The ionosphere has a fatal impact on the remote GPS CV precise time transfer. In this paper, we research the impact of three different ionosphere correction methods and compare their impact on the CV time transfer and time comparison, and we analyze the advantages and disadvantages of the different ionosphere methods under different distances. Utilizing one week of GPS data from seven globally distributed IGS tracking stations in the year of 2016 to carry out our CV experiment, we choose 4 pairs with distance ranges from 100 to 3000 km from the seven stations. Finally, we come to the conclusion after detailed analysis that when the distance between stations is less than 1000 km, the grid model with carrier-phase measurements and smooth pseudo-range measurements is the best method, in which the RMS of the clock error is 0.52 ns. When the distance reached 3000 km, the ionosphere-free combination method with carrier-phase measurements and smooth pseudo-range measurements is the best method; the time synchronization accuracy of common view can reach 2.5 ns, and the RMS of the clock error is 0.87 ns. Thus, it can completely satisfy the demand of nanosecond magnitude precision and remote GPS CV.
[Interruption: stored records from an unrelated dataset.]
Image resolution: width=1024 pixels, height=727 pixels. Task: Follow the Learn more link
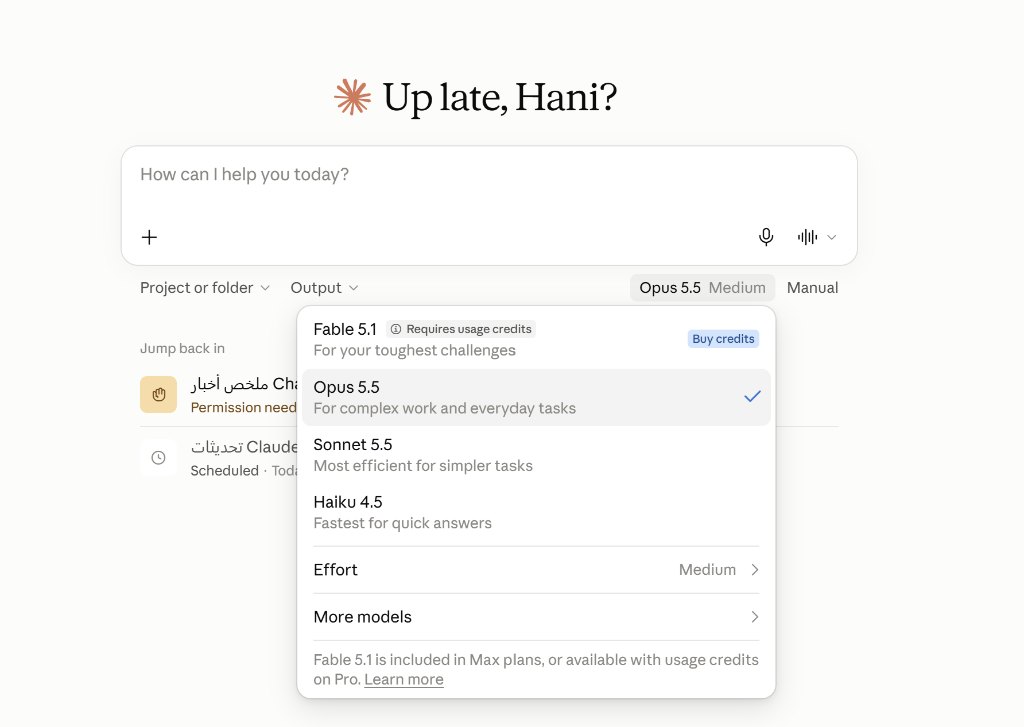tap(404, 679)
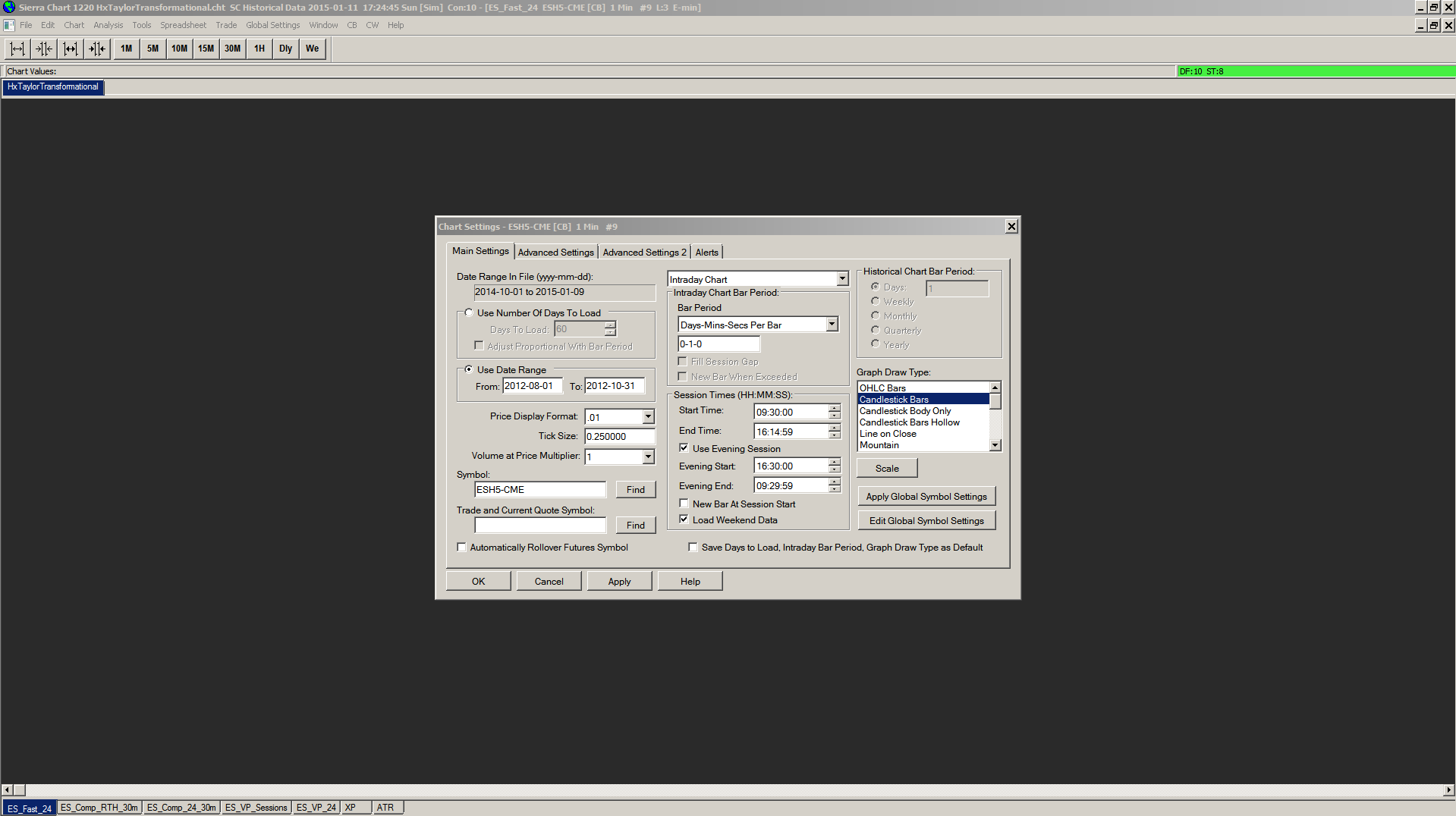Toggle New Bar At Session Start checkbox
The image size is (1456, 816).
(x=684, y=504)
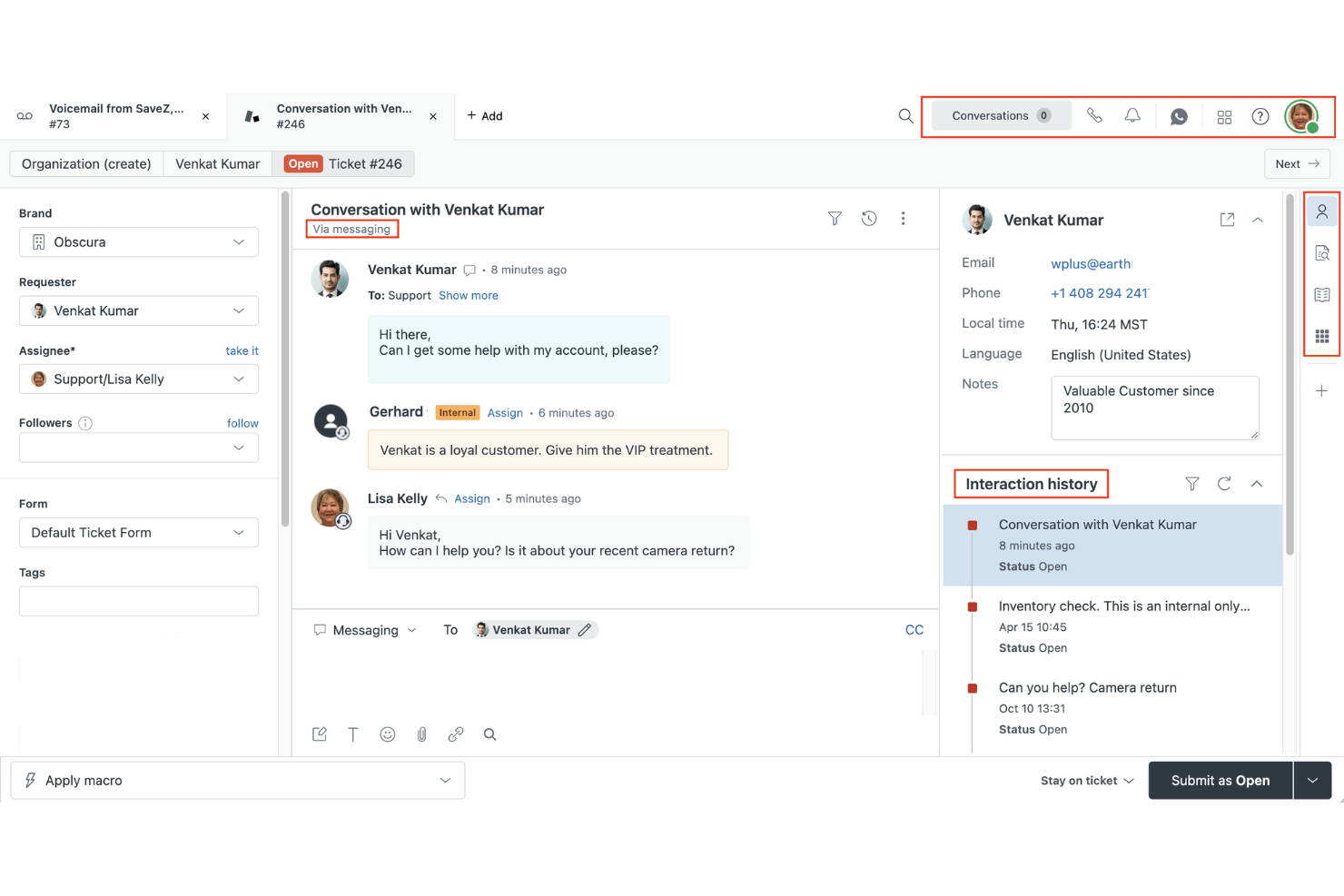Refresh the Interaction history list
This screenshot has height=896, width=1344.
coord(1224,484)
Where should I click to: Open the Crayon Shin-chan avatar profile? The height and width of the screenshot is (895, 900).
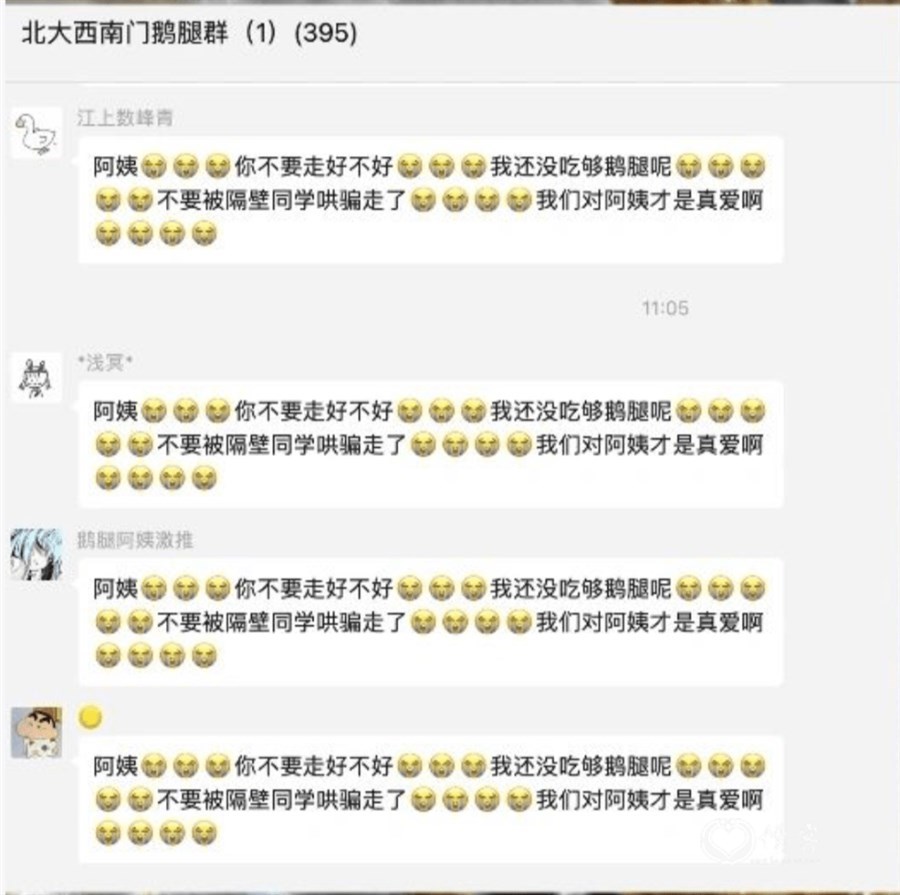pos(37,733)
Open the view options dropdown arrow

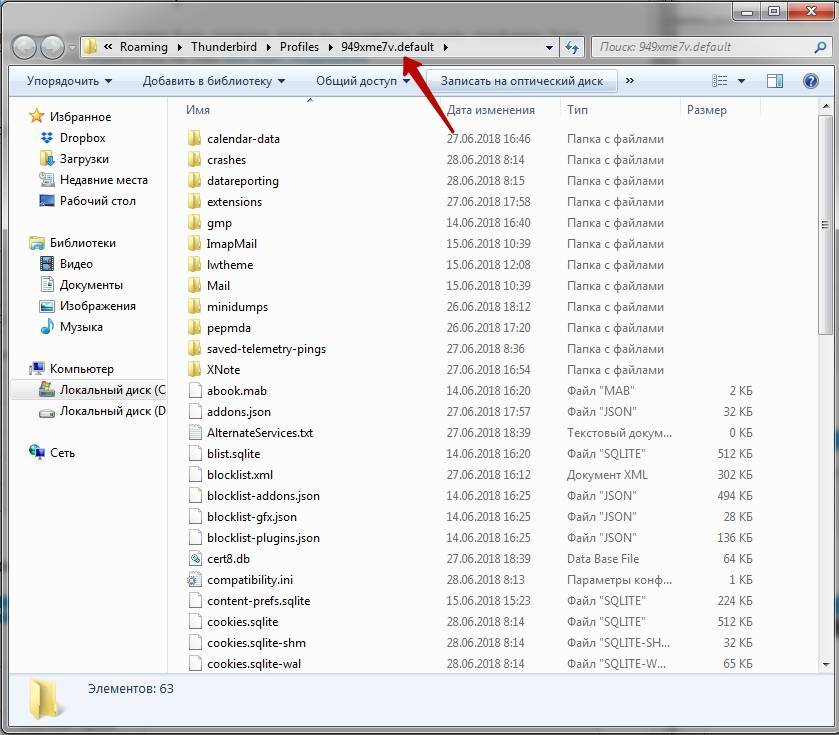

The testing data sets utilized in this thesis are from the permanent stations, which have very good observation environments, but the multipath effect is not considered throughout this thesis. However, these prerequisites might be hard to be satisfied in real-time practice. Therefore, the actual performances of the observations at the non-permanent stations and the carrier phase pseudo-range observations would be considered in further research.